-- TEXTE PROPOSÉ --
────
Un jour, à Marseille, j’ai visité le Mucem. Là, j’ai été bouleversé par ce bâtiment, cet édifice. À l’heure à laquelle j’y suis allé, dans la lumière qu’il faisait, c’était d’une beauté époustouflante. J’ai pleuré. J’ai absolument voulu rencontrer le type qui avait construit ça ! La rencontre s’est faite et nous nous sommes tout de suite entendus. Un jour, avec Rudy, j’ai bu un châteauneuf blanc magnifique. Il m’a dit que c’était le vin de son cousin et l’idée est vite venue d’en racheter une parcelle. Depuis ma faillite à Saint-Étienne, il y a trente ans, je ne suis plus propriétaire de rien, alors l’idée de posséder un petit lopin de vigne m’a beaucoup plu. On a gardé le vigneron, c’est lui qui fait notre vin. On n’a pas acheté une vigne, on a acheté une œuvre d’art : le châteauneuf-du-pape est un vin très typé, avec des notes de cerise et de cassis, il est à la fois très expressif et très délicat. Sincèrement, c’est une merveille.

Pierre Gagnaire. / Guillaume Brunet-Lentz

La question de David Belugou

Cher Pierre Gagnaire, pouvez-vous nous dire quelques mots du costume de cuisinier ?
────
-- DONNÉES FOURNIES --

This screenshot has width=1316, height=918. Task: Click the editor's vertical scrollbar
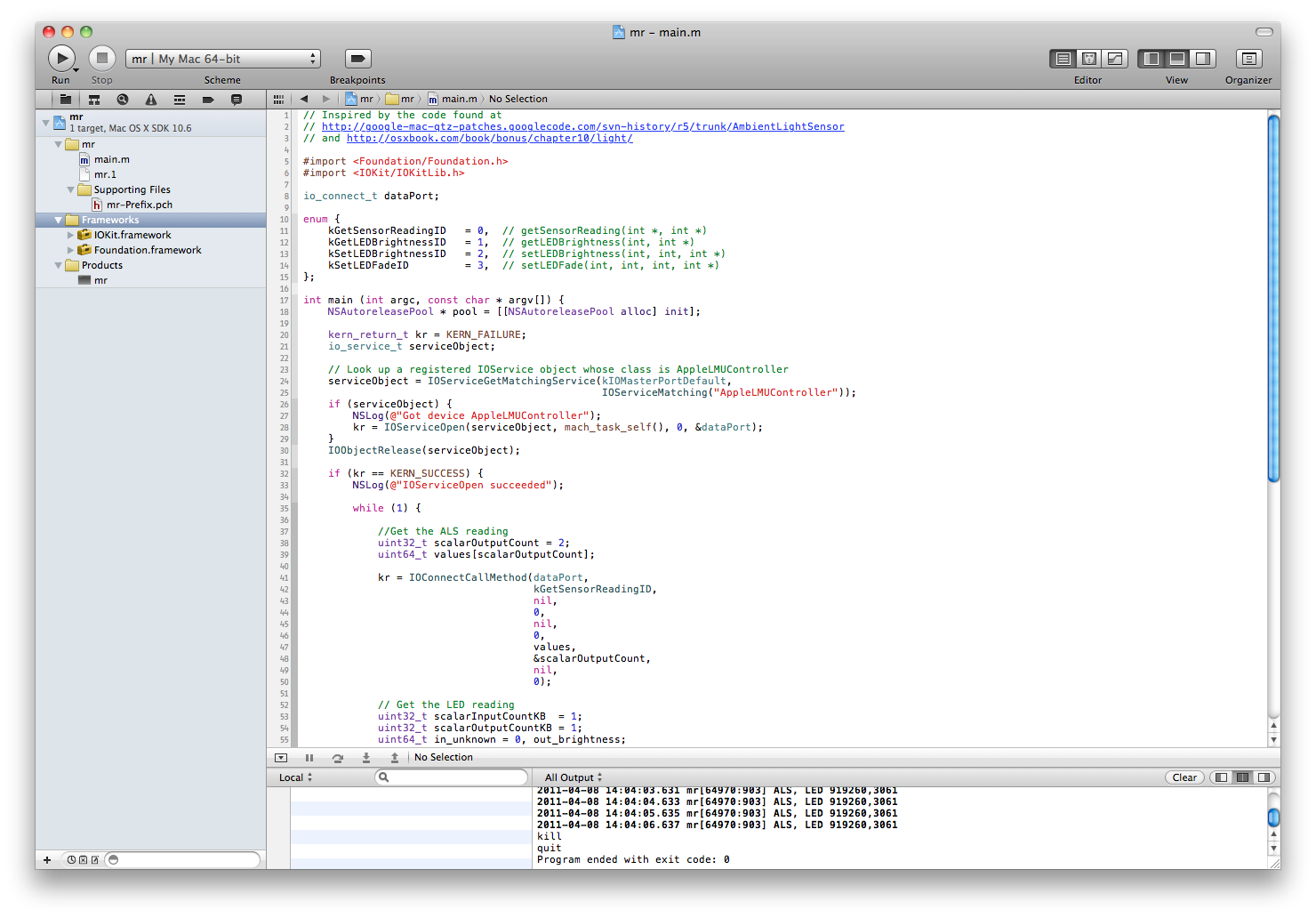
────
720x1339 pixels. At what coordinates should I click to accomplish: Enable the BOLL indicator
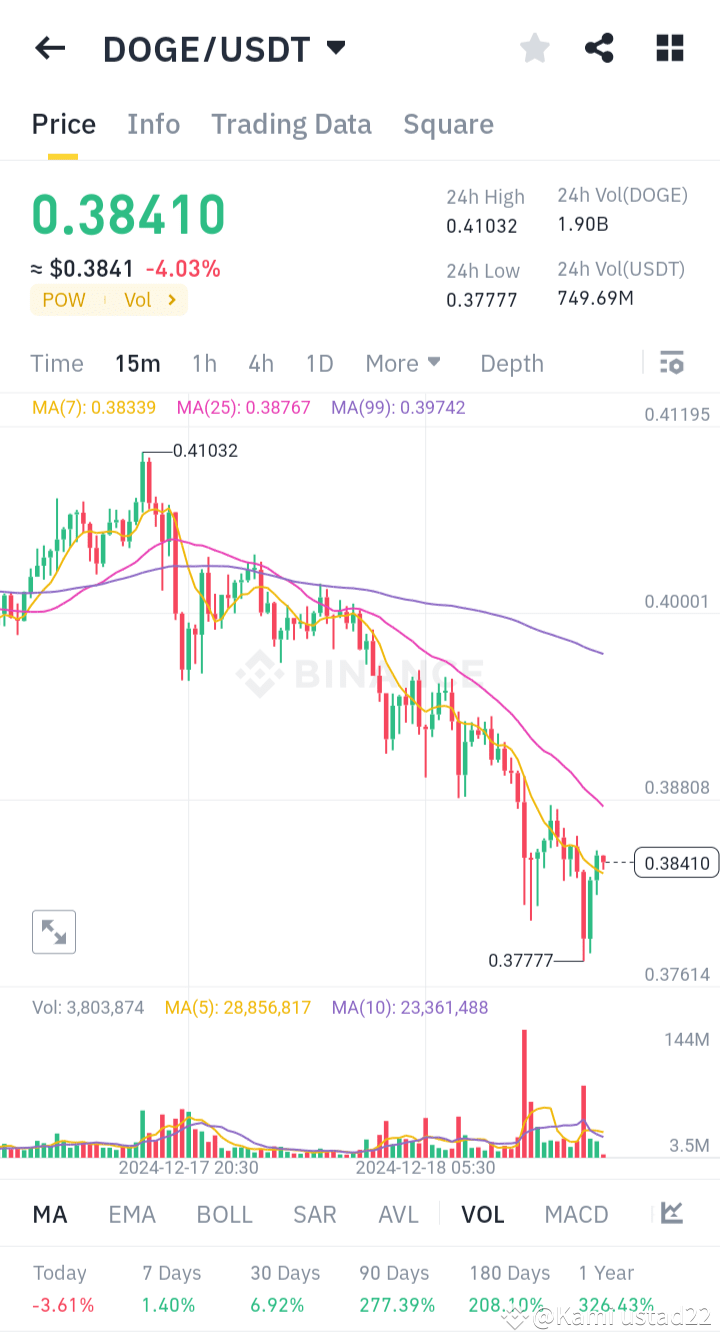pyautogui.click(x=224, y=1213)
────
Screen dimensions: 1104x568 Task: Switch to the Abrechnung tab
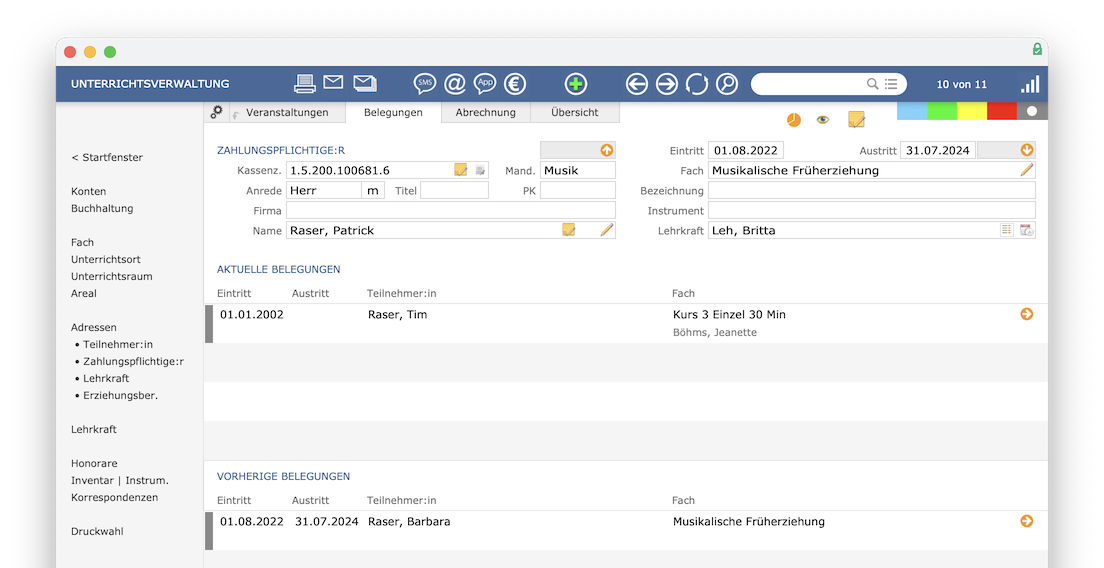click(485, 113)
────
-- CONSIGNE --
Relevez toutes les personnes désignées par un nom propre dans le texte sur le Mucem et la vigne. Seul le texte doit servir de base au travail.

-- RÉPONSE --
Rudy, Pierre Gagnaire, Guillaume Brunet-Lentz, David Belugou